George Roter is the CEO of Engineers Without Borders Canada (EWB), the organization behind Admitting Failure and the infamous Failure Reports. We sat down to chat with George last week. (Full disclosure: the artist formerly known as Intern Clare also works for EWB. It is still unclear which organization she is actually spying for. #aidpiratesunite!) Read on or listen to learn more about EWB’s work and George’s perspective on development.




PDT: I was wondering if you could give me your perspective on what EWB does, EWB’s role in development, and how you try to tackle the problems that you do.

GEORGE: I think at the summary level, my view on EWB’s role is really one as an organization that is basically looking to be an actor within the system that is finding areas that need to change in how development practice is actually being undertaken right now and how that environment is being enabled through policies and being very much an organization that is focused on changing the way things are done today, particularly with a focus on sub-Saharan Africa. I think it’s a pretty unique role within the development world because you have this traditional set of NGOs who fall into, in my mind at least, one of two categories: one is service delivery providers, so these organizations who are on the ground, either large organizations or small organizations who are effectively taking contracts from generally government actors and government money but also donors delivering those services, and they [have] built an entire infrastructure within those organizations to effectively deliver those services. […] I think that that kind of service delivery piece among NGOs is quite well-established, and there are quite large ones there.

There is a second set of actors within the NGO world, obviously, who are much more focused at the policy level; so whereas the first set might be CARE or World Vision or even smaller or more specialized NGOs like WaterAid, you would have at the other end of the spectrum these advocacy organizations who are very focused at the policy level like Overseas Development Institute or Centre for Global Development, or even some of the lobbying organizations that are out there that are primarily lobbying on specialized issues like Mining Watch, Corporate Watch, or Amnesty International.

And the niche that we’ve carved out as an organization with EWB is this niche that I think is missing within the development world, which is connecting the policy and the practice but also playing a role where we’re trying to really understand the actions of both NGOs and government and the funders and really try to change the dynamics within those systems to be able to get better outcomes at the end of the day. There’s not that many people playing that role in the development world, that really are focusing primarily on change and changing those dynamics and doing so through a variety of different mechanisms that we employ as an organization. […] I actually don’t know that EWB does anything in service delivery, but I think what we do is we augment existing services and really try and work in that space.

PDT: I know that EWB has had a lot of success recently in the advocacy and policy field with regards to the success of your campaign to get the Canadian government to sign the International Aid Transparency Initiative. I wonder if you could just talk about the process of how that happened and the work that EWB did to make that happen.

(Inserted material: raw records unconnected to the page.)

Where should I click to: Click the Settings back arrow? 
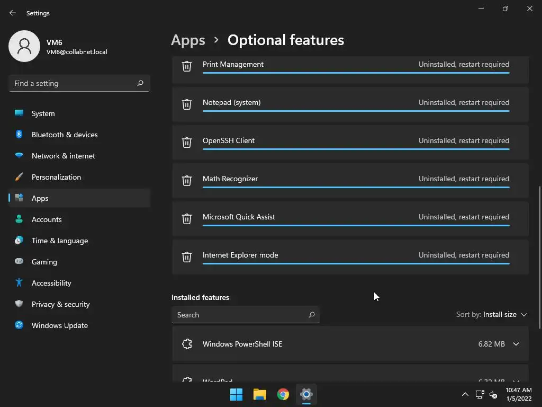coord(13,13)
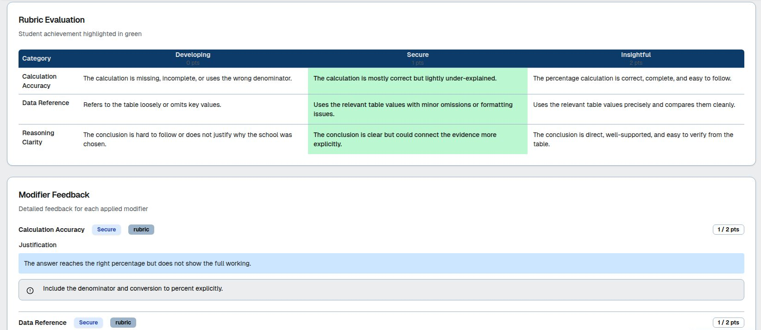Click the blue justification text box

pos(381,263)

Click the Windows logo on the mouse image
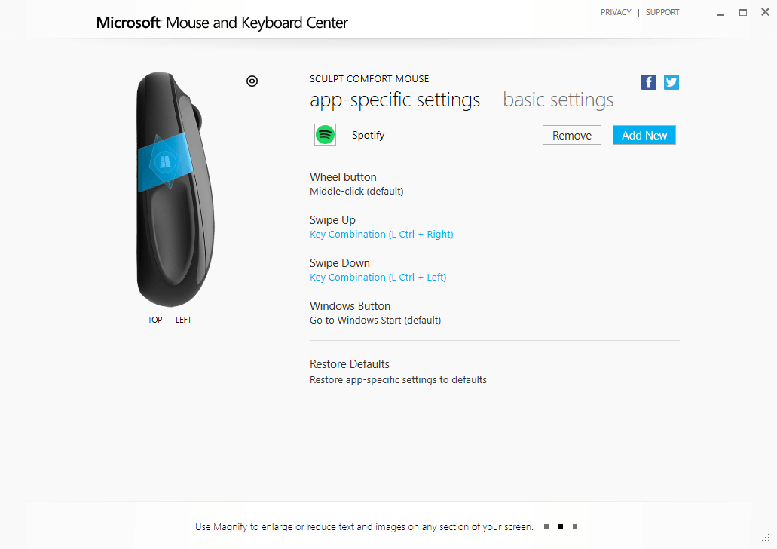click(164, 161)
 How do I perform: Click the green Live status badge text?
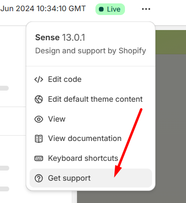tap(114, 9)
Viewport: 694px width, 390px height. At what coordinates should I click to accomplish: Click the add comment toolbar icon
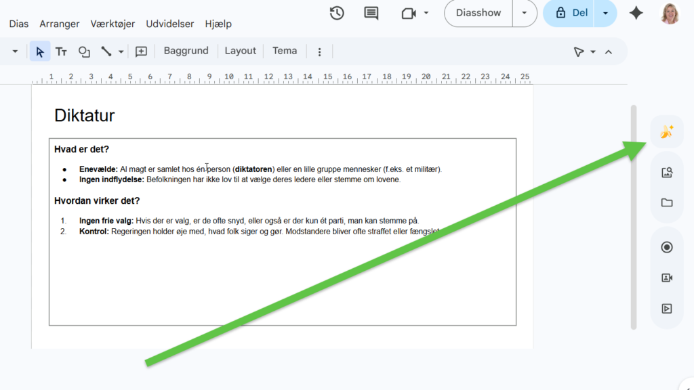(141, 51)
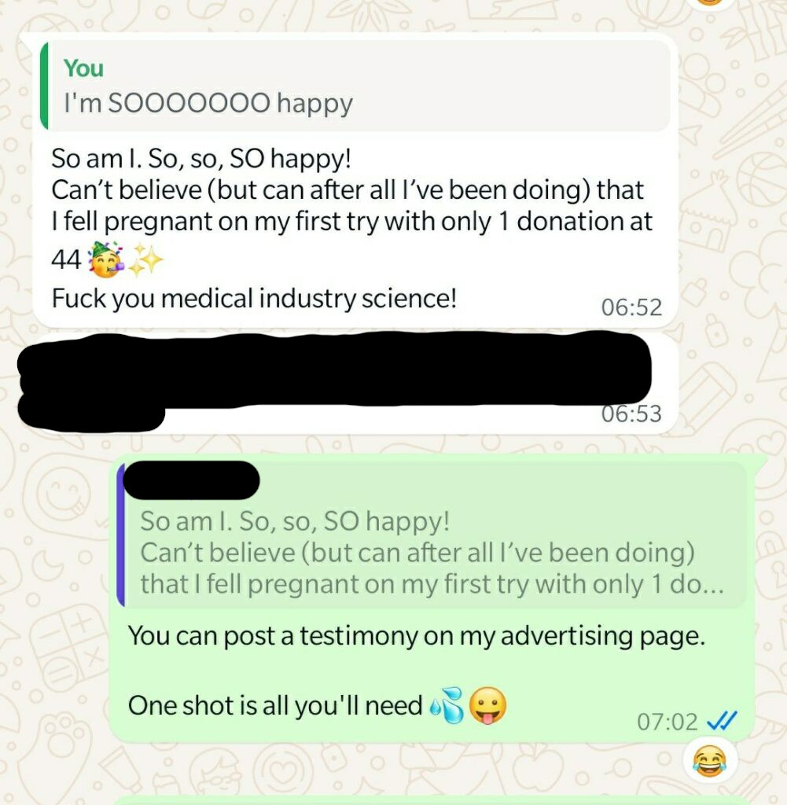Tap the sweat droplets emoji
This screenshot has width=787, height=805.
[447, 705]
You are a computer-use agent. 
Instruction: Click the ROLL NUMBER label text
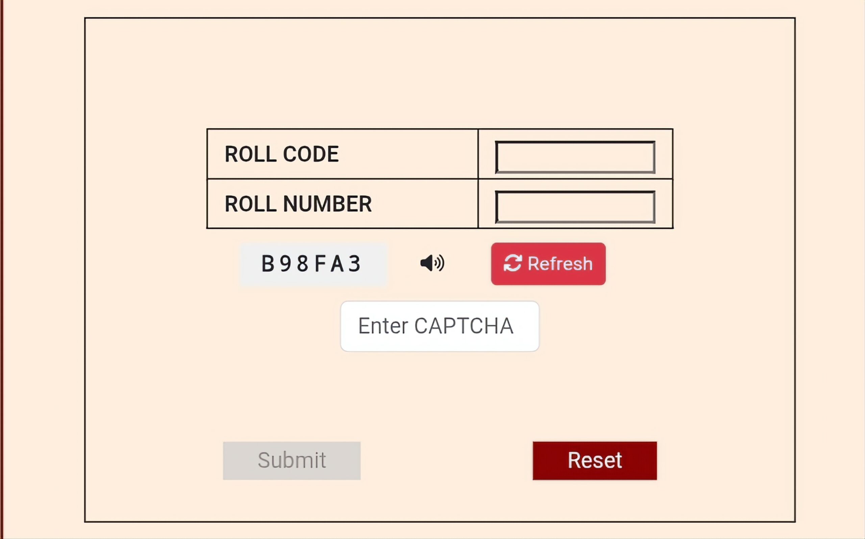(x=298, y=204)
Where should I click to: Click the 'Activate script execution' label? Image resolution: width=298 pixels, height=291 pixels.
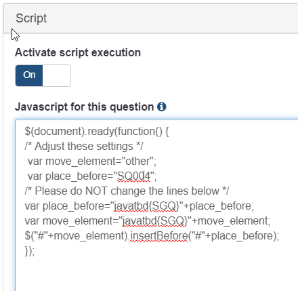[78, 53]
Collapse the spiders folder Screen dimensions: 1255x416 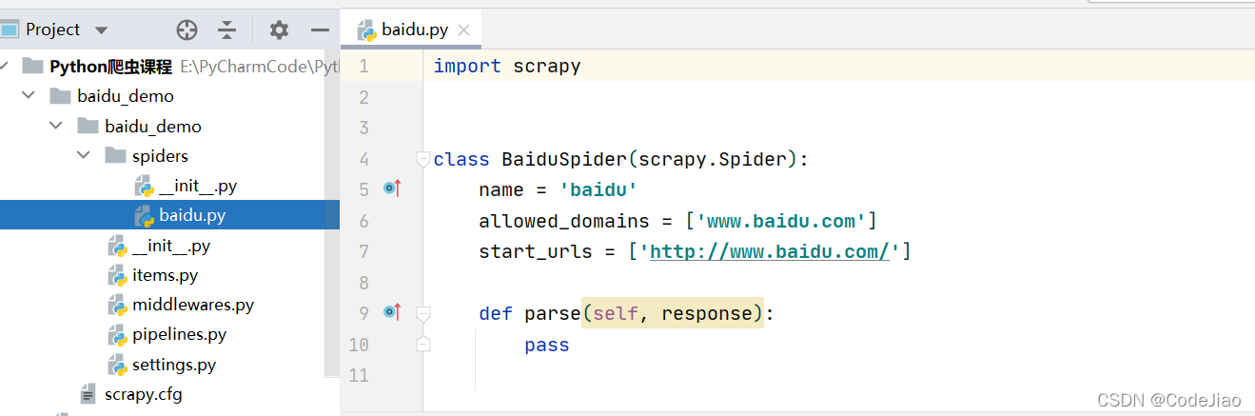coord(84,155)
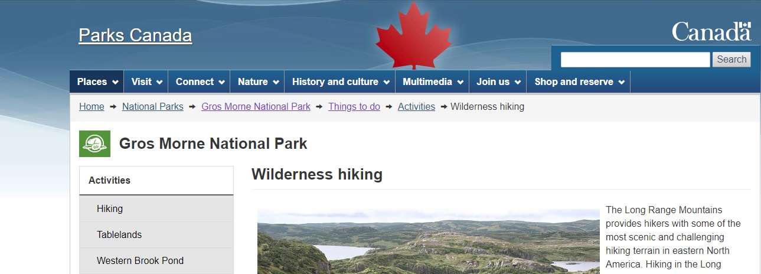Open Gros Morne National Park breadcrumb

point(256,107)
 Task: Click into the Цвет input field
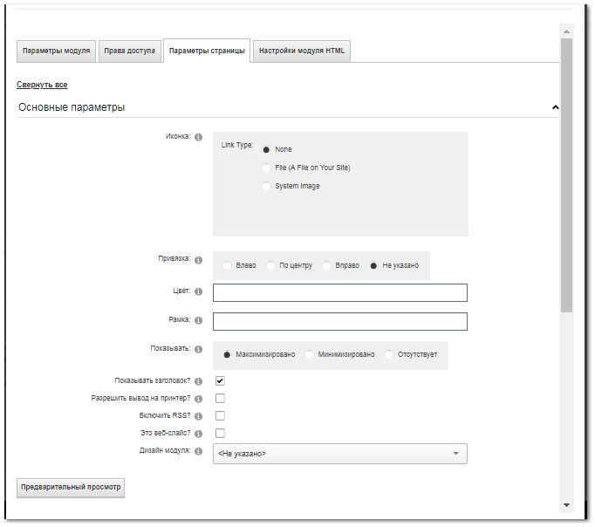pos(340,292)
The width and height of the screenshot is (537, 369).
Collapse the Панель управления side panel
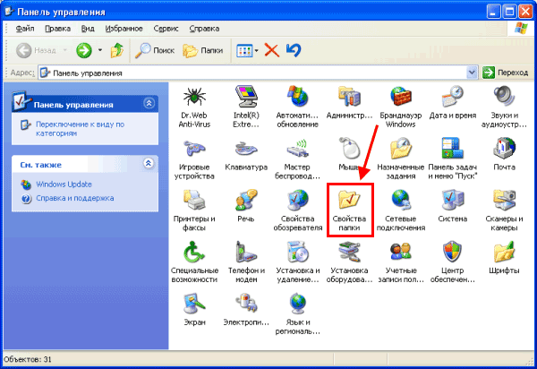[x=149, y=104]
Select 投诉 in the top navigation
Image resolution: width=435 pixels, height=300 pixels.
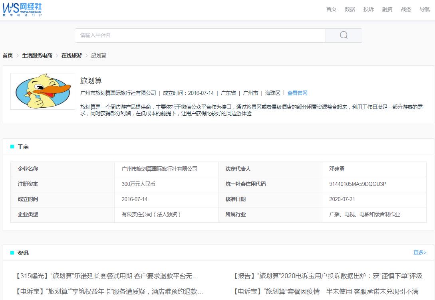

GEORGE: It was really interesting; one of the things that we’ve done over the past 5 years as an organization since around 2006-2007 is we’ve stepped back and on the policy side asked ourselves “what are we seeing in terms of international development practice, how does that relate to the policy sphere, how do we interact in that policy sphere in a way that allows us to kind of improve the environment for effective development to be done?” So we stood back and asked ourselves that question in a general sense and originally spent some time in the aid and advocacy side on tied aid, as you know. And once that policy win was achieved we really said, “Okay, what’s next?”

"Mrs Landingham! What's next?" "Foreign aid transparency, Mr President. Have a cookie."

That brought us to about a year and a half ago, where we sat back and we crafted the ACT campaign, saying that [Canadian] aid effectiveness needs to improve on 3 dimensions, we felt: one was accountability, one was creativity, and the third was transparency. When we looked at these 3 areas, we said, “Okay, where are the most ripe opportunities for change? Where is the change that we’d like to see most aligned with the current thrust of this government, the current thrust of the international community and where the international community is going, where are the various pressures, what are the types of policies that are technically the most feasible, and then from that, what can we choose to advance this agenda?” And really [we recognized] that there is a broader and bigger agenda towards reconfiguring how Canada has its relationship developed with both African countries and other developing countries and how our aid regime reflects the reality of that relationship, but we felt that the incremental change that we could create around a specific policy would allow some really important momentum to be built.

So we chose the International Aid Transparency Initiative along the lines of this transparency piece largely because there was frankly already the intellectual work that was done around IATI, there’s a great organization driving that who’s really understanding the effects that this can have at a macro and a micro level who are building the pieces behind it that were kind of the specific technical pieces to bring it into being. All we needed to do as an organization was be able to play the role that we can play in Canada which is being highly connected and a very large advocacy grassroots network across the country to direct our efforts towards government along the lines of IATI.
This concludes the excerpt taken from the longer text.